# [Exercise goal]
All records below are to be set down precisely as written, excluding pictures.

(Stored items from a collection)
"""
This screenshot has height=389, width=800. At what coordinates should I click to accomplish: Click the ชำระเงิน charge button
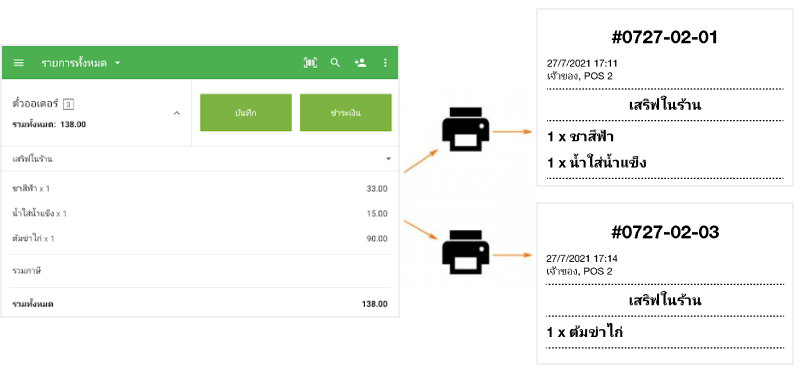click(x=345, y=113)
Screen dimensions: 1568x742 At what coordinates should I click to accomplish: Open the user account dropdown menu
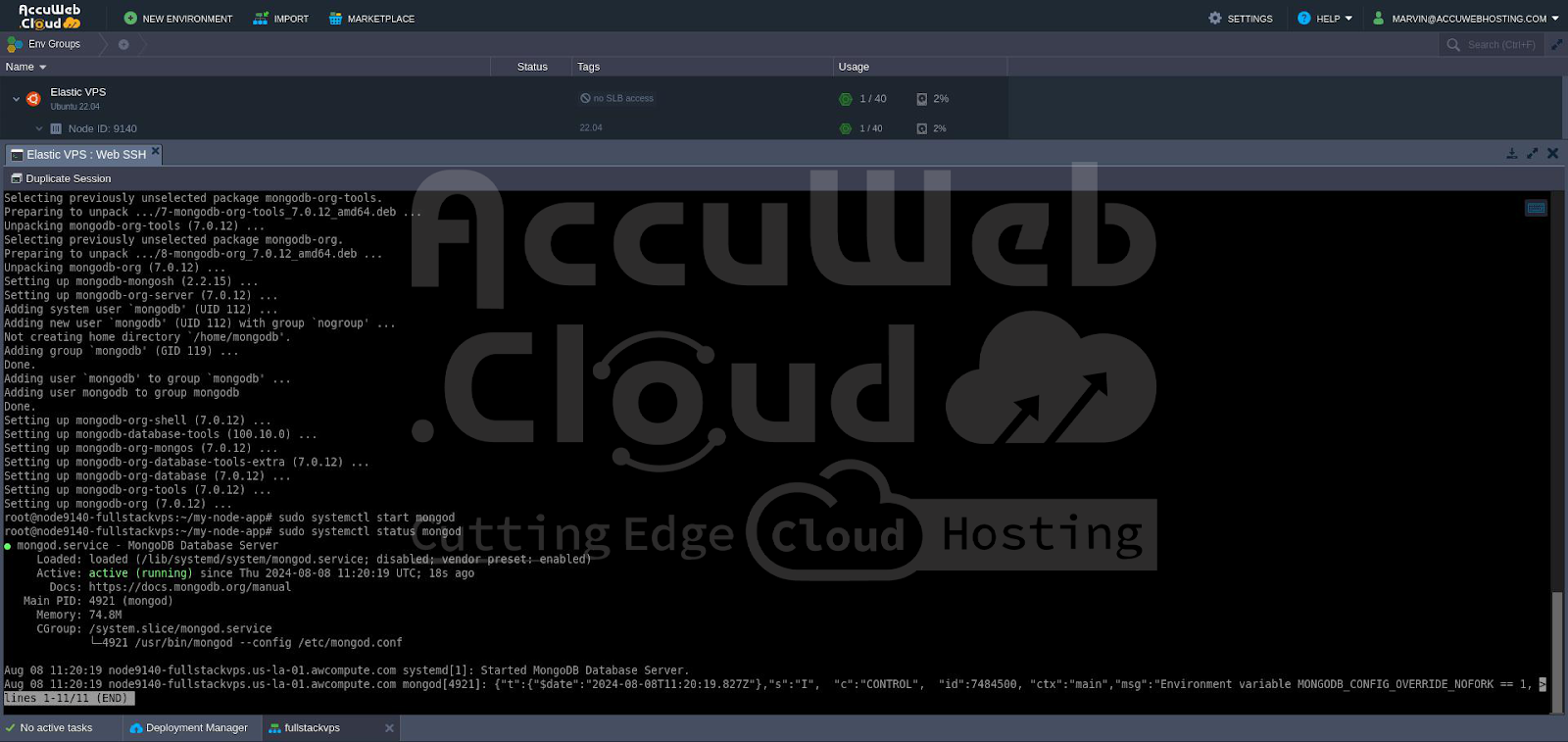tap(1465, 19)
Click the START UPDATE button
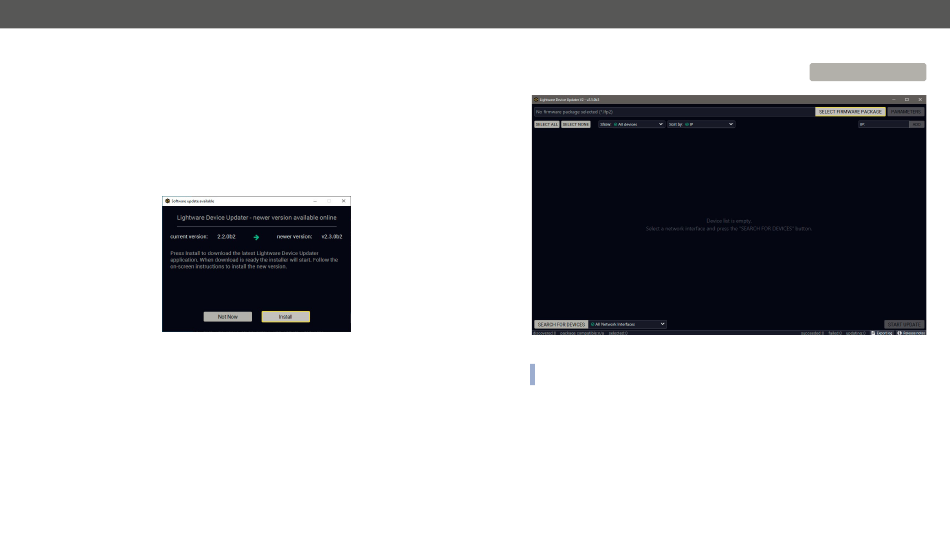 904,325
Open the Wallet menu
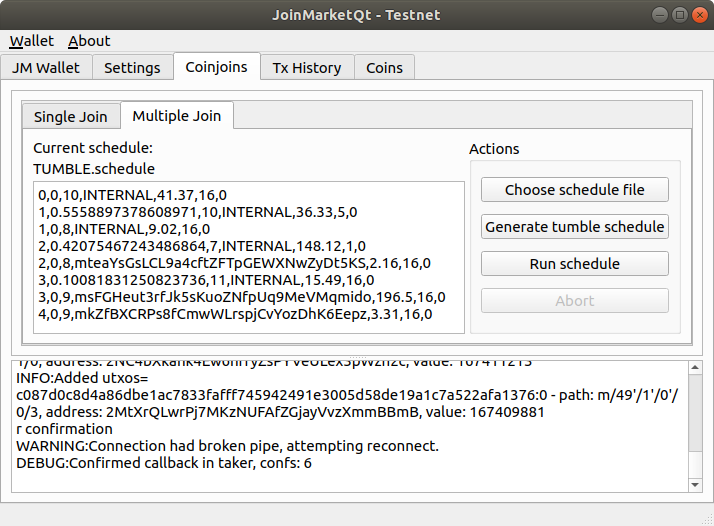714x526 pixels. coord(32,41)
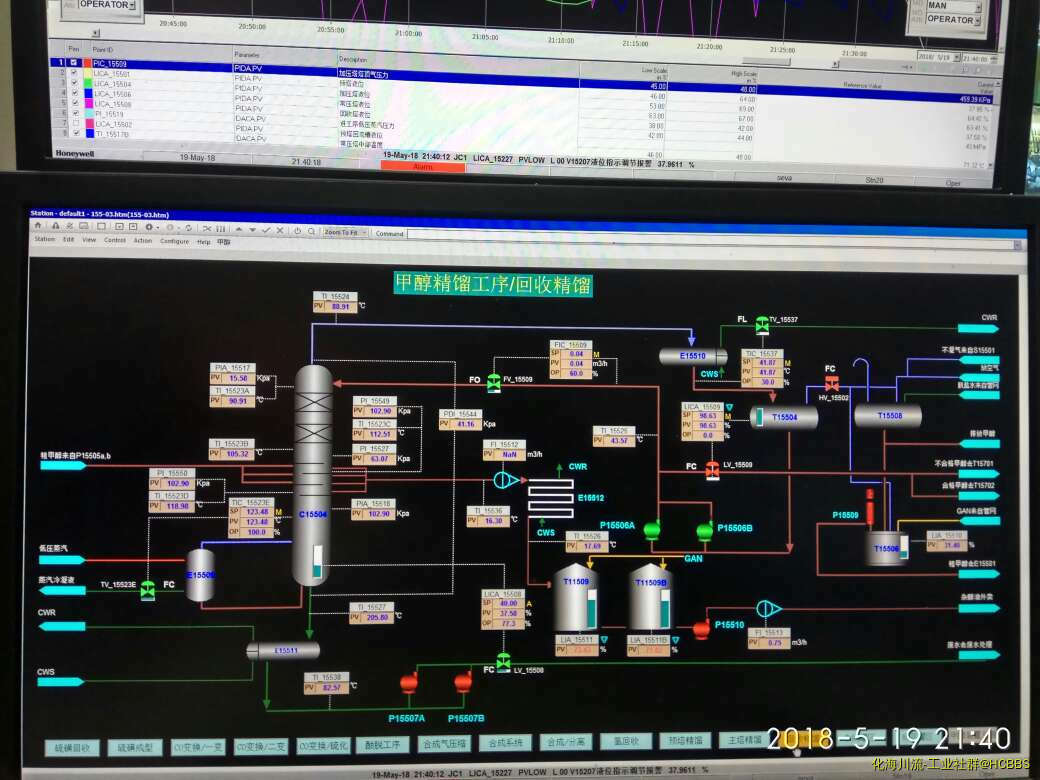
"""
# [Result of the task]
This screenshot has height=389, width=800. At what coordinates should I click to accomplish: Click the ชำระเงิน charge button
click(x=345, y=113)
Screen dimensions: 1568x742 At what coordinates should I click to accomplish: Open the user account dropdown menu
tap(1465, 19)
Click the START UPDATE button
 904,325
Open the Wallet menu
714x526 pixels. coord(32,41)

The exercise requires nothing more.